Methods: We analyzed clinical and genetic data from 241 patients with SPG7, integrating neurologic follow-up data. One case was examined neuropathologically.

Results: Patients with SPG7 had a mean age of 35.5 /- 14.3 years (n = 233) at onset and presented with spasticity (n = 89), ataxia (n = 74), or both (n = 45). At the first visit, patients with a longer disease duration (>20 years, n = 62) showed more cerebellar dysarthria (p < 0.05), deep sensory loss (p < 0.01), muscle wasting (p < 0.01), ophthalmoplegia (p < 0.05), and sphincter dysfunction (p < 0.05) than those with a shorter duration (<10 years, n = 93).

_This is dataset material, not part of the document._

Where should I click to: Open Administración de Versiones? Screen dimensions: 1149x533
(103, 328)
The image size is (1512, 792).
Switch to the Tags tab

Progression, measured by Scale for the Assessment and Rating of Ataxia evaluations, showed a mean annual increase of 1.0 /- 1.4 points in a subgroup of 30 patients. Patients homozygous for loss of function (LOF) variants (n = 65) presented significantly more often with pyramidal signs (p < 0.05), diminished visual acuity due to optic atrophy (p < 0.0001), and deep sensory loss (p < 0.0001) than those with at least 1 missense variant (n = 176). Patients with at least 1 Ala510Val variant (58%) were older (age 37.6 /- 13.7 vs 32.8 /- 14.6 years, p < 0.05) and showed ataxia at onset (p < 0.05). Neuropathologic examination revealed reduction of the pyramidal tract in the medulla oblongata and moderate loss of Purkinje cells and substantia nigra neurons.

Conclusions: This is the largest SPG7 cohort study to date and shows a spasticity-predominant phenotype of LOF variants and more frequent cerebellar ataxia and later onset in patients carrying at least 1 Ala510Val variant.